А вот, мол, продовольственный вопрос — не менее важен, чем состояние армии. Печальное наследие, полученное от прежней власти, грозит перейти в ещё худшее. Из-за доктринёрских социальных требований крайних элементов, — и тут Шингарёв сильно раздражился, — надежда на урегулирование продовольственного дела всё призрачней. А ленинцы, — перешёл прямо в лоб, — в партийно-фанатическом ослеплении разжигают в крестьянах жажду конфискации земель. Дворец Кшесинской — гнездо отравы. И хлеба — не будет.
Ну, даже если всё так — нельзя допустить такого тока против революционной демократии!
Потом Шингарёв смягчился, успокоил: и на рельсах и на баржах — уже миллионы пудов хлеба, вот только дождаться несколько недель первых результатов навигации — и мы доживём до следующего урожая.
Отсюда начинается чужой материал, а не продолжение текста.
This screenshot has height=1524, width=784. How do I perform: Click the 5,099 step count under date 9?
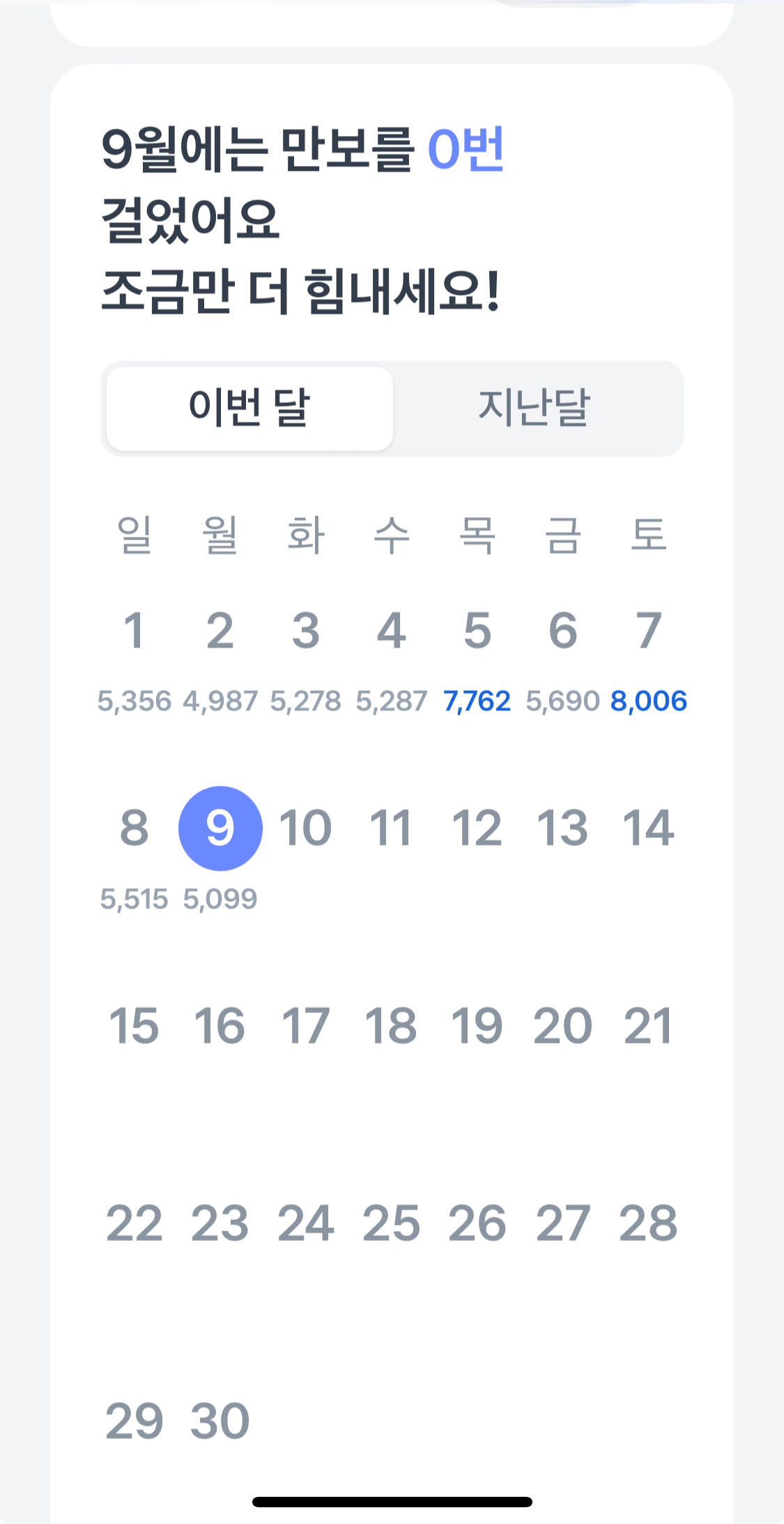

Но когда же — злосчастная нота? когда же — Милюков? Сидит среди министров истуканом. А к кафедре лёгкой походкой ферта проходит сахарный миллионер. Впрочем, начинает не с финансов, а прямо с ноты, и довольно вызывающе звучат его слова.
Вчерашняя нота — не более чем перифраза и развитие правительственной декларации 27 марта, выработанной совместно с Советом, — и не понятно, не обосновано то недоверие, какое нота вызвала в советских кругах. Печальная услуга со стороны Совета! Это недоверие может заставить наших союзников порвать с нами все отношения — а мы живём их помощью в средствах на ведение войны. И ответственность за последствия падёт на тех, кто не хотел понять тяжести момента.
Но — кто же не хотел? Разве ИК — не хотел?! Разве ИК не понимает, что надо как можно мягче славировать из этого грозного конфликта? Вот эта агрессивность министров пугала Церетели. Они были по существу правы, — но этот агрессивный тон разозлял левых в ИК и разрушал соглашение, которое надо было любой ценой достичь сегодня здесь.
А в области финансов, — заверял тем временем Терещенко, — ведётся самая нормальная политика, приступлено к выработке нужных законопроектов, но это нельзя сделать быстро. Уже разрабатывается значительное расширение прямых налогов с крупных доходов плюс особый военный сбор с доходов и капиталов. А пока всё это введётся — необходима и ожидается от Совета энергичная поддержка Займа Свободы.